Die Vergabekammer (VK) Baden - Württemberg hat mit – erst jetzt veröffentlichtem - Beschluss vom 19.04.2021 -1 VK 12/21 – folgendes entschieden:

1. Jeder in der Leistungsbeschreibung vorgesehene Preis ist so wie gefordert vollständig und mit dem Betrag anzugeben, der für die betreffende Leistung beansprucht wird.

2. Ein Bieter, der in seinem Angebot die von ihm tatsächlich geforderten Einheitspreise auf verschiedene Einheitspreise anderer Leistungspositionen verteilt, benennt nicht die von ihm geforderten Preise.

3. 0,00 Euro-Preise fehlen nicht und können daher nicht nachgefordert werden.

Ein öffentlicher Auftraggeber (AG) hatte raumlufttechnische Anlagen europaweit gemäß EU VOB/A ausgeschrieben.
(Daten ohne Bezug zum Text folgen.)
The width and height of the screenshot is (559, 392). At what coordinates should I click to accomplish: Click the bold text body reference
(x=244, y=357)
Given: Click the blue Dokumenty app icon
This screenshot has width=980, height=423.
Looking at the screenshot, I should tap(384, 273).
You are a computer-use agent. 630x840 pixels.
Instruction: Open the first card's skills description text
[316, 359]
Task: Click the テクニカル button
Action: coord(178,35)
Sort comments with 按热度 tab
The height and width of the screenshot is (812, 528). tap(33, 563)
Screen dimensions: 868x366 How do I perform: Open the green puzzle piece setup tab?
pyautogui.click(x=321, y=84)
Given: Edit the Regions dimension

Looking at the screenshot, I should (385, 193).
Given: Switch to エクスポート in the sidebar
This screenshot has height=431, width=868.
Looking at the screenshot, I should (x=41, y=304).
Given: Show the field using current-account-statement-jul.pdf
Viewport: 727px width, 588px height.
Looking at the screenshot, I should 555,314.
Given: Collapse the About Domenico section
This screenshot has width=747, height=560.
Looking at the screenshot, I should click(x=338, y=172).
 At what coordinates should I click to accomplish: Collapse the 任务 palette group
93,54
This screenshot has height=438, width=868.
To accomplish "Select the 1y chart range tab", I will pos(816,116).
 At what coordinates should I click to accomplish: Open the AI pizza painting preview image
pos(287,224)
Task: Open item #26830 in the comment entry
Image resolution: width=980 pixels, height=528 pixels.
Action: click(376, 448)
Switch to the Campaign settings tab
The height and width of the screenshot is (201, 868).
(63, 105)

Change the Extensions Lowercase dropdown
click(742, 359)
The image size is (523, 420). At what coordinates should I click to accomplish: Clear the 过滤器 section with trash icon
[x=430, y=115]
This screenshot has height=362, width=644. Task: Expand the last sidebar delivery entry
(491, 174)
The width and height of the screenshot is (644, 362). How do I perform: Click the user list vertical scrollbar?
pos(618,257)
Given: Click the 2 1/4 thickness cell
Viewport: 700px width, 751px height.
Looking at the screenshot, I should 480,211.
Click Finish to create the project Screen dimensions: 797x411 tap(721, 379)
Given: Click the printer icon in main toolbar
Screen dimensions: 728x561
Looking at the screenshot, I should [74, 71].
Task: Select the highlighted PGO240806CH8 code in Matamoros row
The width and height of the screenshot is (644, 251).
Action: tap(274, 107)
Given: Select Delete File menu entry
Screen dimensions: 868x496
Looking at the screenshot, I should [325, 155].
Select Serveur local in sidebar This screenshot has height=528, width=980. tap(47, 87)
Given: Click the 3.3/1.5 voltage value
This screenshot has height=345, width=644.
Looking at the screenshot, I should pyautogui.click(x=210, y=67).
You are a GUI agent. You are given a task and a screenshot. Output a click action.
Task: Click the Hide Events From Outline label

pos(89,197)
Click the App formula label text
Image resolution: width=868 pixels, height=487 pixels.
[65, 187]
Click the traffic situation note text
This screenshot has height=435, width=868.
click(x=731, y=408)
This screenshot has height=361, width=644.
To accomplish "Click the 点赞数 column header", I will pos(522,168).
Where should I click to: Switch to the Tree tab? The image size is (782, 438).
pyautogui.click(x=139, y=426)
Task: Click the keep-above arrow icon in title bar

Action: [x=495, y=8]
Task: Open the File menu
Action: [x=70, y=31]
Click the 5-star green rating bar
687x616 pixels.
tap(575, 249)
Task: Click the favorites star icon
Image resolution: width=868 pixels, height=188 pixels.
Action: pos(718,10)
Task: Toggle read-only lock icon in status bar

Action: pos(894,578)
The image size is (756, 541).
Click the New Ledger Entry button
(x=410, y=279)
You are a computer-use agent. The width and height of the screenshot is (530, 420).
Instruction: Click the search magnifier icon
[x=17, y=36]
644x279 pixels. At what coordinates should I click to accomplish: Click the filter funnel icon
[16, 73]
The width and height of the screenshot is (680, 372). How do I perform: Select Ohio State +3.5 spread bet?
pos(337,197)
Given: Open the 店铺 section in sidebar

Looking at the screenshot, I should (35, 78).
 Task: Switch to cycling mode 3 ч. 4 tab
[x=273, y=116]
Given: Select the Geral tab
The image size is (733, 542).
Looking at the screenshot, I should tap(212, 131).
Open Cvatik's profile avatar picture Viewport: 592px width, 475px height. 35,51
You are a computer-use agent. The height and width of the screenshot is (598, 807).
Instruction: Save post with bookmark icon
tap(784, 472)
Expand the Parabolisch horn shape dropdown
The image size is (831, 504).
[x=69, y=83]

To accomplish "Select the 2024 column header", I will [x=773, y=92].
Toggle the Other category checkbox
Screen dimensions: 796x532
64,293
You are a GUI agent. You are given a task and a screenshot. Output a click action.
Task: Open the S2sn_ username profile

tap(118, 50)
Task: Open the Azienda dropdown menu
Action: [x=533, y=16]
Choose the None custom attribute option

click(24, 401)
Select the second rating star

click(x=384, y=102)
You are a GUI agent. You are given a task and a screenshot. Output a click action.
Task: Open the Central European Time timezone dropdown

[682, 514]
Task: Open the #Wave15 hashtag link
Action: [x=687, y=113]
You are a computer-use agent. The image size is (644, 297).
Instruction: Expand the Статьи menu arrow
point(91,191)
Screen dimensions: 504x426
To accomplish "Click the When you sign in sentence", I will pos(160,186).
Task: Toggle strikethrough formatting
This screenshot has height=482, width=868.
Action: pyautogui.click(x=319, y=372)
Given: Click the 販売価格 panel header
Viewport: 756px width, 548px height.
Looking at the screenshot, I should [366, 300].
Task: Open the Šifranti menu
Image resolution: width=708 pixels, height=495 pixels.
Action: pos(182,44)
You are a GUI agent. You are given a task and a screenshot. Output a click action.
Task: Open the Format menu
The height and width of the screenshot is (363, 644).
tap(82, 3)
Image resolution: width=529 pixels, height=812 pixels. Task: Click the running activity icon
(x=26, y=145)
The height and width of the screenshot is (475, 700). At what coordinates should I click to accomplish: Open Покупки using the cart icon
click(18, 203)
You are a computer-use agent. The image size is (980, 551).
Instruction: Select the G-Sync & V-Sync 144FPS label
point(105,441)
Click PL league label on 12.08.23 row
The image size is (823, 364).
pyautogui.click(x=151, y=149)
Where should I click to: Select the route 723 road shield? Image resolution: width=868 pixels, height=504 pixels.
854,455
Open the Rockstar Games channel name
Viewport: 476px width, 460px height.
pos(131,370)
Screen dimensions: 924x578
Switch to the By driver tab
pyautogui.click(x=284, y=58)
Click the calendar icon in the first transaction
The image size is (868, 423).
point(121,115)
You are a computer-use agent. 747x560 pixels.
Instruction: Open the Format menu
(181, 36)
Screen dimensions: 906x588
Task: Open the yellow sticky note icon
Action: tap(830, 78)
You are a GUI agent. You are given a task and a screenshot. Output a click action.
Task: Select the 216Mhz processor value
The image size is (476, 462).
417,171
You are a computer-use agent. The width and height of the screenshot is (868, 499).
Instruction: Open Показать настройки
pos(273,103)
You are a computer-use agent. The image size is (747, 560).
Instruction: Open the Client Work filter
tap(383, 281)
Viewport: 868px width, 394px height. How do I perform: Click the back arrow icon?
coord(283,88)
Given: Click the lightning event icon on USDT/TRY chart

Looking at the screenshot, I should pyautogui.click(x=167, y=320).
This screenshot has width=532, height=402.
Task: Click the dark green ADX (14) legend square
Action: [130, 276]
Einziges Zuschlagskriterium war der Preis. Nach Submission lag das Angebot des Bieters A an erster Stelle. A hatte in seinem Angebot bei der LV-Position 1.1.0010 einen Preis angegeben und bei den folgenden 11 Positionen jeweils „0,00 Euro“ und den Zusatz „Enthalten in Position 1.1.0010“. Darauf forderte der AG von A eine positionsbezogene Aufgliederung der Preise. Im Rahmen dieser Aufklärung benannte A sowohl in der Position 1.1.0010 einen neuen Preis als auch bei den folgenden 11 Positionen Einzelpreise, die in der Summe exakt den Betrag ergaben, den A im Angebot bei Pos. 1.1.0010 angegeben hatte. Darauf schloss der AG das Angebot wegen fehlender Preisangaben aus. Gegen den Ausschluss beantragte A Nachprüfung zur VK, u.a. mit dem Argument, auch Null-Euro-Preise seien Preisangaben. Da im Übrigen nur unwesentliche Positionen betroffen wären, hätte der AG diese nachfordern müssen.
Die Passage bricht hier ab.